WORK ORDER
In the article below about Justice Ginsburg, reproduce word for word the passage between "Ginsburg has missed" and "Supreme Court pick.", inclusive.

EXTRACT TO READ
□ □ □ □ □
Justice Ginsburg makes first visit to Supreme Court since lung cancer surgery

Supreme Court Justice Ruth Bader Ginsburg is participating in a private conference with other justices Friday after missing several high-court meetings and dates for health reasons.

Ginsburg is working from her chambers Friday, according to a court spokesperson, and will participate in the in-person closed-door conference Friday morning. She had been working from home and participating in the Court's caseload while recovering from surgery.

Ginsburg, 85, has been recuperating in her home in Washington D.C. from a pulmonary lobectomy at Memorial Sloan Kettering Cancer Center in New York after two nodules were discovered in the lower lobe of her left lung, the Supreme Court said in a statement last month. The discovery came incidentally during tests after she fractured several ribs during a fall in November.

The court said both nodules removed during the lung surgery were found to be malignant, but scans performed before surgery indicated no evidence of disease elsewhere in the body. No further treatment has been planned.

The Supreme Court returns from a four-week recess on Tuesday, and it is unclear whether Ginsburg will be on the bench.


After sustaining a fall in November, Ginsburg initially missed a non-argument session when justices took the bench for routine business.

Ginsburg has missed several oral arguments due to her health setback. Prior to her last few absences, Ginsburg had never missed an oral argument since being confirmed to the high court in 1993.

Ginsburg has dealt with a series of health concerns in recent years. She broke two ribs in 2012, and previously battled two bouts of cancer, in 1999 and 2009. She also had a stent implanted in her heart to open a blocked artery in 2014.

The Harvard Law School-educated justice was nominated to the Supreme Court by former President Bill Clinton in 1993 to replace retiring Justice Byron R. White. Ginsburg was Clinton’s first Supreme Court pick.

Prior to ascending to the Supreme Court, Ginsburg became the first woman to receive tenure at Columbia University Law School and is also the co-founder of the American Civil Liberties Union’s Women’s Rights Project.


Ginsburg is the oldest member on the Supreme Court, and her retirement has been a topic of great speculation. However, she reportedly hired clerks for the term that extends into 2020, indicating she has no plans to leave soon.

According to a new Fox News Poll, Ginsburg is the best-liked member of the Supreme Court.

Earlier this month, Ginsburg attended a concert called “Notorious RBG in Song” in Washington, D.C. at the National Museum of Women in the Arts. It was her first public appearance since undergoing lung surgery in December.

 The Associated Press contributed to this report.
□ □ □ □ □
LISTED RECORDS
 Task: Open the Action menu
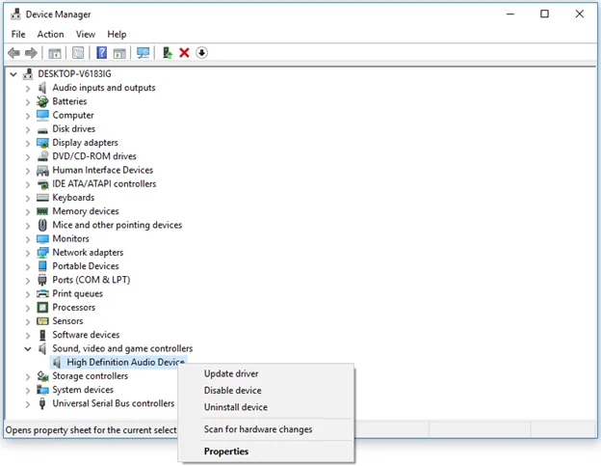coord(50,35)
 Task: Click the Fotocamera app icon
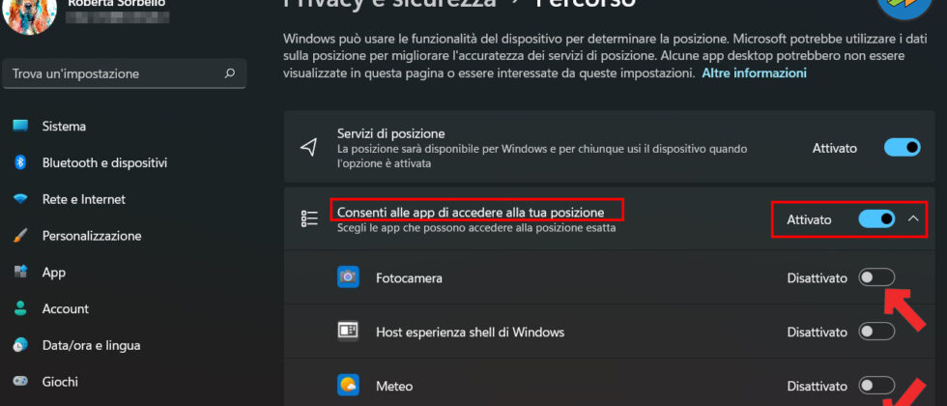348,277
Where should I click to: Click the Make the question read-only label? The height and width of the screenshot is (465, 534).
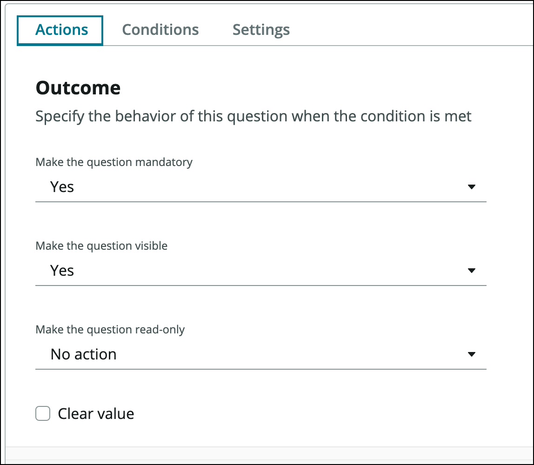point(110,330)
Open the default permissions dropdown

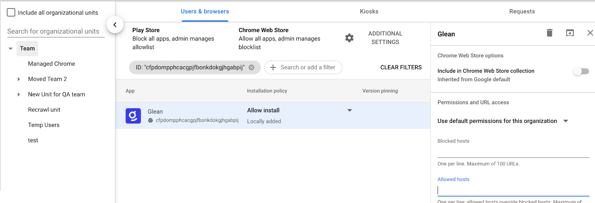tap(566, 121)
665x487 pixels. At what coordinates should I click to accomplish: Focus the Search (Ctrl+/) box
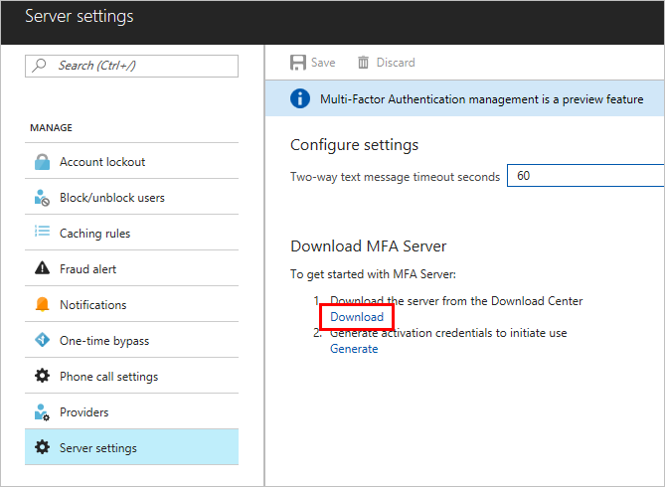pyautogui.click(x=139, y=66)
□ □ □ □ □
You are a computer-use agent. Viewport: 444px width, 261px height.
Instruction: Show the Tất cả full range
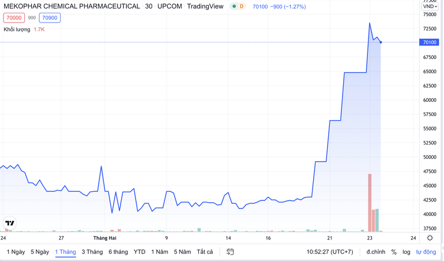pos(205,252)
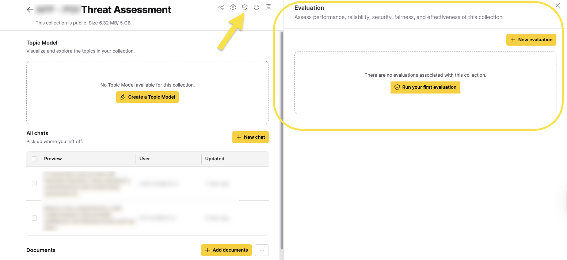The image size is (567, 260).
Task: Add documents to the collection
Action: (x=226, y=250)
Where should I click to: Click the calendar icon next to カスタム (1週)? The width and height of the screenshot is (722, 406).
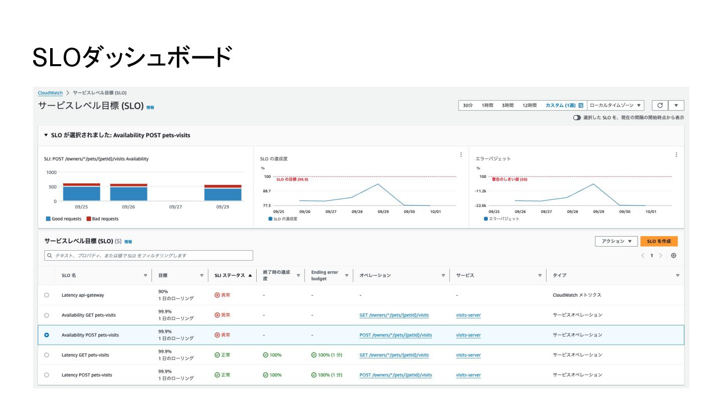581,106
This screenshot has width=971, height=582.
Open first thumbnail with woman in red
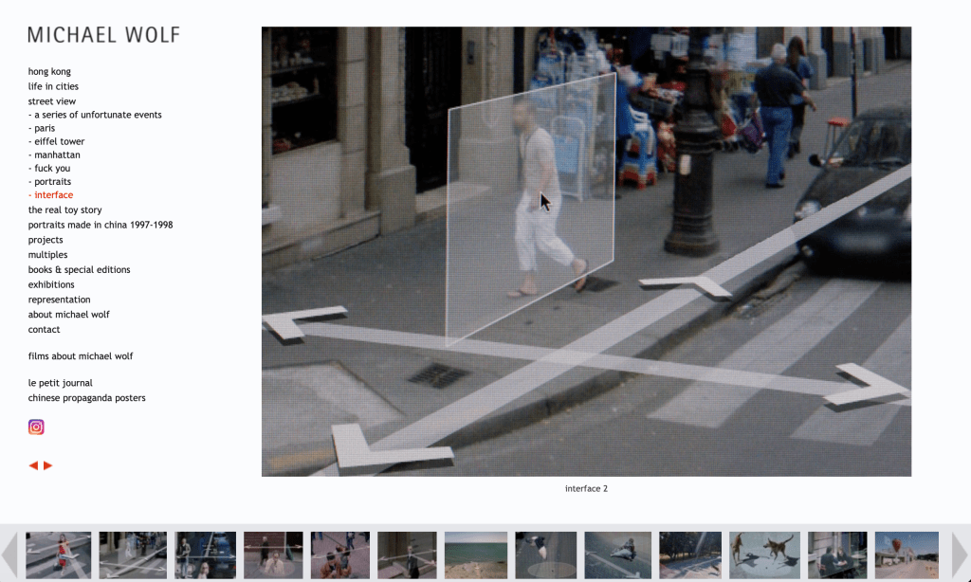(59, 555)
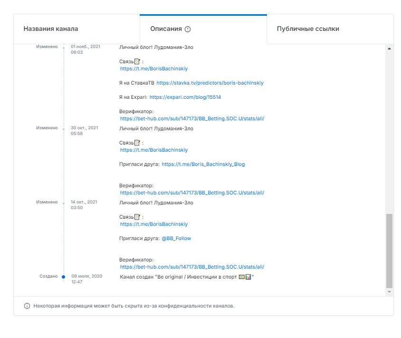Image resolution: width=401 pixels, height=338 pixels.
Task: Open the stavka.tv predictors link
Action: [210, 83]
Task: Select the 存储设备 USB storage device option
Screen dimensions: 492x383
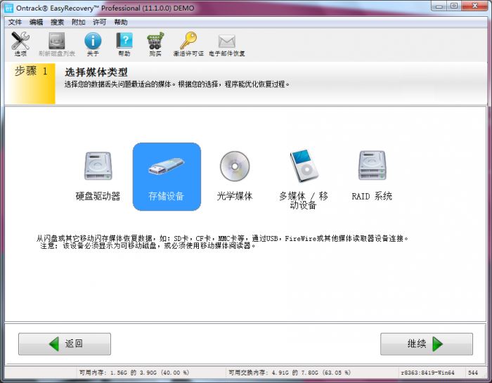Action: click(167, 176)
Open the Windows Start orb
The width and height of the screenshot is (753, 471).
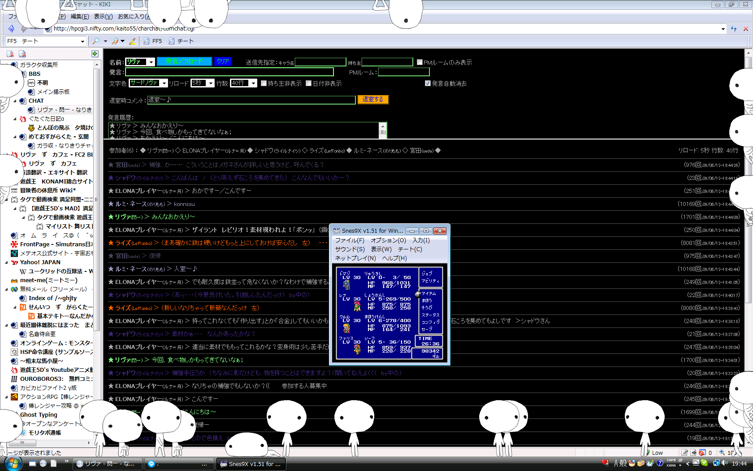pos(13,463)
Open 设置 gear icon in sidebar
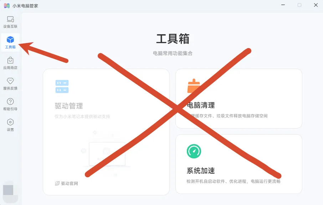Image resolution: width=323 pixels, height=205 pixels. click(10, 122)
□ □ □ □ □
FINISHED EXERCISE
Ginsburg has missed several oral arguments due to her health setback. Prior to her last few absences, Ginsburg had never missed an oral argument since being confirmed to the high court in 1993.

Ginsburg has dealt with a series of health concerns in recent years. She broke two ribs in 2012, and previously battled two bouts of cancer, in 1999 and 2009. She also had a stent implanted in her heart to open a blocked artery in 2014.

The Harvard Law School-educated justice was nominated to the Supreme Court by former President Bill Clinton in 1993 to replace retiring Justice Byron R. White. Ginsburg was Clinton’s first Supreme Court pick.